SUPPLIED ENTRIES:
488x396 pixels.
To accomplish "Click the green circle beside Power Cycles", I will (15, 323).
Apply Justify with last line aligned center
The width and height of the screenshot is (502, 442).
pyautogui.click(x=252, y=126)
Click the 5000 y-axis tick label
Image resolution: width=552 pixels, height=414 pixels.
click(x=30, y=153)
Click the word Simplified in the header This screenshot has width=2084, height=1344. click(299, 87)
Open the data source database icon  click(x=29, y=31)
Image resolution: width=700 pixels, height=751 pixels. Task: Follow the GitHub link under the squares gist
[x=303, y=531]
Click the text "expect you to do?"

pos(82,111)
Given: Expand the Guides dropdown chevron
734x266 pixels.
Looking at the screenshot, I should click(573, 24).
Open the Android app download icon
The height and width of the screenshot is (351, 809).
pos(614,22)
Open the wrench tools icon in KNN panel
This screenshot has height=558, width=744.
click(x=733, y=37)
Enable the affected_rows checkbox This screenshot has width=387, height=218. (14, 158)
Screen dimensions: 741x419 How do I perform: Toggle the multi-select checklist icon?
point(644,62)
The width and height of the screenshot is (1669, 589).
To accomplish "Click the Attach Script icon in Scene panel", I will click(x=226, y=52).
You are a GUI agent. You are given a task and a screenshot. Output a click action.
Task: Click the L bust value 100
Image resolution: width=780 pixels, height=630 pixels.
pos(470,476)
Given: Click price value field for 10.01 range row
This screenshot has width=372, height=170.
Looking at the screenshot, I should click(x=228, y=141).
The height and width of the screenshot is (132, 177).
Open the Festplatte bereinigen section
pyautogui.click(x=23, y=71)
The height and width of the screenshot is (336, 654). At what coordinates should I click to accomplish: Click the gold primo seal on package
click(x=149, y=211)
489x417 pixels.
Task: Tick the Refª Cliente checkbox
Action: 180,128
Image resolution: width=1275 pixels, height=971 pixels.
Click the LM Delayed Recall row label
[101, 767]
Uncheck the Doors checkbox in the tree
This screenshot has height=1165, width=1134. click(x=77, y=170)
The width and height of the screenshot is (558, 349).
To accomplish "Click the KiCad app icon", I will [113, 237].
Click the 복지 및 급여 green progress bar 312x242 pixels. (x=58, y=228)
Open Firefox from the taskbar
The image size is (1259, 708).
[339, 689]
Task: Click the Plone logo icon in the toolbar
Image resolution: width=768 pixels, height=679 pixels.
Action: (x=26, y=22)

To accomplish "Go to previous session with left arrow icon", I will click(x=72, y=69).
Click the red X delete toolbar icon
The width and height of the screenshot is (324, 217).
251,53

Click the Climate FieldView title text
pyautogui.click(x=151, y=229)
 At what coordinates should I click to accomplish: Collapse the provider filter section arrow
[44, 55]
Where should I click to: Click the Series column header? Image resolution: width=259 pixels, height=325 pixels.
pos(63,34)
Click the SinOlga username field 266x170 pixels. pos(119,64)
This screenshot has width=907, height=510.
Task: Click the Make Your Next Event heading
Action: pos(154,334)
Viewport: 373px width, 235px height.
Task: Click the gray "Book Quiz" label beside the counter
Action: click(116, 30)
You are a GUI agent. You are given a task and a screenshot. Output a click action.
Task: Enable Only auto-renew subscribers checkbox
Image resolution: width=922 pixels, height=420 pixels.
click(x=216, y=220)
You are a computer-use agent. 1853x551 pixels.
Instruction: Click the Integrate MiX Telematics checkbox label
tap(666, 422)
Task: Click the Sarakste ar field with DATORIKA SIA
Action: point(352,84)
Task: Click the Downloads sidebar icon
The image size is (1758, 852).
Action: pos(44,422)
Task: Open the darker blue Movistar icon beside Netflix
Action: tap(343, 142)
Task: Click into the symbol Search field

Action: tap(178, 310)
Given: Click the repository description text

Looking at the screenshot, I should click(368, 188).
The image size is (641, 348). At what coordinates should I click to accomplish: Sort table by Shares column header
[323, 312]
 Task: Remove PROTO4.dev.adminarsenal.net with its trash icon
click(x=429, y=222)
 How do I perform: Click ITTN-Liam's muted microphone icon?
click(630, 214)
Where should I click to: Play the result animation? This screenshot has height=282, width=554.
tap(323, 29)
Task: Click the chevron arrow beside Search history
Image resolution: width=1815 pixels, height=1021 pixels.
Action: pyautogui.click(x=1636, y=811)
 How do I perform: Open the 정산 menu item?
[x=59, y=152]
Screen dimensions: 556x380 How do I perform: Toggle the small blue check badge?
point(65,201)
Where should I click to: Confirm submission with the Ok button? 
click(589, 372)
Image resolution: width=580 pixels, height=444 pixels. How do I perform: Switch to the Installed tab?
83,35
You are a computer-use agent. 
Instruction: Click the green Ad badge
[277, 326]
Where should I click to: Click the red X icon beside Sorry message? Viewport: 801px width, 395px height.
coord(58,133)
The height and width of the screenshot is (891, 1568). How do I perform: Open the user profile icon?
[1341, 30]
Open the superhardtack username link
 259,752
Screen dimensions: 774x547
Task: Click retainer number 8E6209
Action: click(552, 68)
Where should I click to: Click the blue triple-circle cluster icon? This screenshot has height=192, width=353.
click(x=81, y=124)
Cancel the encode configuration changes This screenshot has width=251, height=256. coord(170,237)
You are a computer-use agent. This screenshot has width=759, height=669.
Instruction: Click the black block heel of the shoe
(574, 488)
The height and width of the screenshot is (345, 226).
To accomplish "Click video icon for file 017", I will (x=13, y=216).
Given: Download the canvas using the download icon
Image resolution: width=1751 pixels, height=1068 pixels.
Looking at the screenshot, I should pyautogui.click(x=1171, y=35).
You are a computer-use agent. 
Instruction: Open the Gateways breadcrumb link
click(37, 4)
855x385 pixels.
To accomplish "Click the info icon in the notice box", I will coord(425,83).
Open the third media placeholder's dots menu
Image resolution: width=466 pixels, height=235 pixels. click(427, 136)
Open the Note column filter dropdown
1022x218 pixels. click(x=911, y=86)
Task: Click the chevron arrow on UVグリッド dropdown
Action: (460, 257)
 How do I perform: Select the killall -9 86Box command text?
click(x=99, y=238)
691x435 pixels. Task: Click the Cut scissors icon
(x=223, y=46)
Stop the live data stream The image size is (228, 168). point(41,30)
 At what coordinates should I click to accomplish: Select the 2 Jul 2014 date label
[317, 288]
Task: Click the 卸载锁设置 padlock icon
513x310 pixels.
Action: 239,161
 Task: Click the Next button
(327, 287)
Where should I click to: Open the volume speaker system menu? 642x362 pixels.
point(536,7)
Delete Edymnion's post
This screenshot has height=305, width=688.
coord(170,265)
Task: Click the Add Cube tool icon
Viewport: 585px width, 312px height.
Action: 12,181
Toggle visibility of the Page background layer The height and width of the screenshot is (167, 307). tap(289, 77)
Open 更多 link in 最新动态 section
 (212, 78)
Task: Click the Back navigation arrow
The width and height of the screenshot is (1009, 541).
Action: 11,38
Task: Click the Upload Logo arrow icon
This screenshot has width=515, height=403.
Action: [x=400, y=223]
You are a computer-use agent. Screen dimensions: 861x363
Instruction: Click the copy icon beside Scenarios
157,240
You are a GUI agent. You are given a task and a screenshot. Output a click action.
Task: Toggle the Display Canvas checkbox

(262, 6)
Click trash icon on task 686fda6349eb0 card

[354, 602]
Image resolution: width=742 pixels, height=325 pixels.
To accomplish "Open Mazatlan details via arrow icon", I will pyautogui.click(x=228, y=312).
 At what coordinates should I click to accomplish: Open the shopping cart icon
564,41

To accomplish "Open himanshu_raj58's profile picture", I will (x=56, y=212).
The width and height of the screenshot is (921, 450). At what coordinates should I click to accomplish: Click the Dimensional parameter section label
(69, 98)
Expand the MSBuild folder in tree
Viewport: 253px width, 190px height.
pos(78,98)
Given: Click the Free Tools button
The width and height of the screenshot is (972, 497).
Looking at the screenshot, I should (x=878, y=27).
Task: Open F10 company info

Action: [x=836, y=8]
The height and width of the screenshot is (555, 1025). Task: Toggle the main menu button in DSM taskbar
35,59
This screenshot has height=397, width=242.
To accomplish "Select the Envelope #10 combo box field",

YOUR OBJECTIVE:
Among the lines above, repeat exactly those from the line with "You are a computer-use agent. 1853x551" to the line with "Task: Click the Downloads sidebar icon", counting both ends.

RESPONSE AREA:
You are a computer-use agent. 1853x551 pixels.
Instruction: Click the Integrate MiX Telematics checkbox label
tap(666, 422)
Task: Click the Sarakste ar field with DATORIKA SIA
Action: point(352,84)
Task: Click the Downloads sidebar icon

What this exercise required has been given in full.